I just got back early this morning from the Operations Director Conference in Houston. It’s an interesting feeling to truly be on what amounts to a business-training trip. I’m calling it “The 48-hour MBA.” We talked Strategic Planning, Brand Recognition and Project Planning, Coordinator Management. All of this for summer institute in Philadelphia. I suddenly felt like this is serious business and felt like a grown-up.
Teaching is not a terribly empowering profession. I so often feel like I don’t get to make any of the decisions or I don’t have any say. Edicts are handed down from on high without regard for whether they help or hinder progress. Would I want to be in charge of the decision making, though?
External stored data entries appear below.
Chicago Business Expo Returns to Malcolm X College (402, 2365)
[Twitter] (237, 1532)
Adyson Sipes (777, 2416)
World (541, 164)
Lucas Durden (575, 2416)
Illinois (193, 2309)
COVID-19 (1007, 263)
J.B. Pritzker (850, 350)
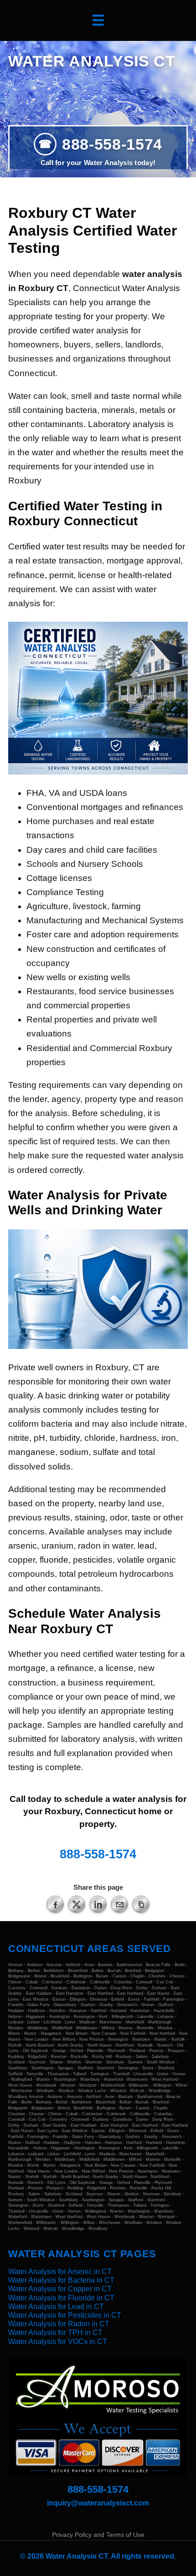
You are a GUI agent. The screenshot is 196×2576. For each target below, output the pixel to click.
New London (36, 2039)
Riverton (59, 2056)
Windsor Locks (92, 2090)
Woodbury (17, 2096)
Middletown (87, 2028)
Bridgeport (154, 1970)
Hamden (57, 2010)
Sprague (65, 2068)
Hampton (78, 2010)
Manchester (110, 2022)
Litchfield (52, 2022)
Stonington (128, 2068)
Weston (68, 2085)
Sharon (56, 2062)
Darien (100, 1988)
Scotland (16, 2062)
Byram (102, 1976)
Do I prefer to have things handed down to me so I can pass responsibility on? Given my past history in education, I’d give a somewhat qualified, Yes, I’d rather be in charge. I’m just egotistical enough to think I have the solution, and I’m willing to take responsibility for disasters that occur. I feel less in charge of my own professional fate in Hartford than I ever did in Houston. Is it the small town thing? Hartford is small enough to keep track of everyone, and Houston is too giant to have any hope of knowing what any one individual is doing.
Back to the ODC, I felt empowered. I feet like decisions will really be mine. Of course, I have precedent and protocol to consider but communications at the summer institute is my thing. This is a huge responsibility; I feel overwhelmed, a little cowed even. But I feel proud, too because someone finally trusts me professionally to make my own decisions.